Posted on 01/24/2006 6:50:58 AM PST by King of Florida
LOS ANGELES, Jan. 23 - A 24-year-old conservative alumnus who announced earlier this month that he planned to pay students at the University of California, Los Angeles, to tape-record the lectures of left-leaning professors backed down after U.C.L.A. officials informed him on Monday that he would be violating school policy.
The alumnus, Andrew Jones, said he abandoned the plan to save his student supporters from possible legal action by the university, even though he believed they would be engaged in a "newsgathering" effort protected by the First Amendment.
Mr. Jones says he is confident that students will volunteer to tape lectures or take detailed notes in an effort to expose their professors as liberal partisans who do not tolerate dissent in their classrooms.
But a U.C.L.A. official said Monday that even without the monetary incentive, students who passed tapes of lectures to Mr. Jones would be in danger of sanctions by the university and possibly the professors who were recorded without permission.
(Excerpt) Read more at nytimes.com ...
If they can't stop taping of movies, they can't stop taping of lectures.
Are these the same liberal professors who recently blasted Scalia for not allowing reporters to tape one on HIS commencement speeches?
If your on public property you can be filmed.

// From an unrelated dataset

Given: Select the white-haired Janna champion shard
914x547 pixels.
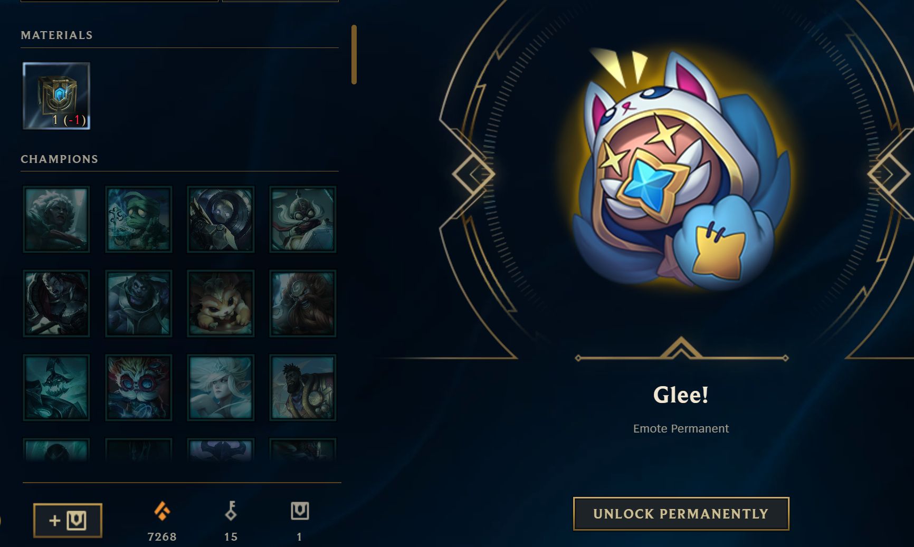Looking at the screenshot, I should click(221, 388).
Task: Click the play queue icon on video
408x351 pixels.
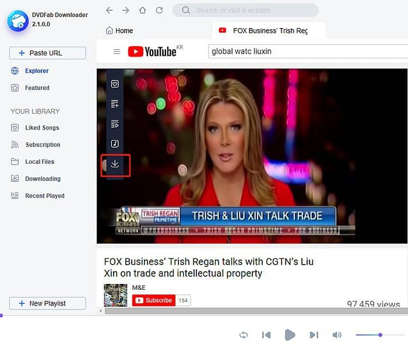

This is why I have said in the past that college policies have to be changed so that students can tape any class lecture. In fact, schools should make it a policy that the schools will tape all lectures and keep them avail;able to students for one month. The students would not be allowed to sell the tapes but they could use them for study purposes. Just the knowledge that the their lectures are on file for a month would help to curb some of the propagandizing by the profs.
The selling is what's at issue here. Lectures are often considered to be the intellectual property of the professors who give them.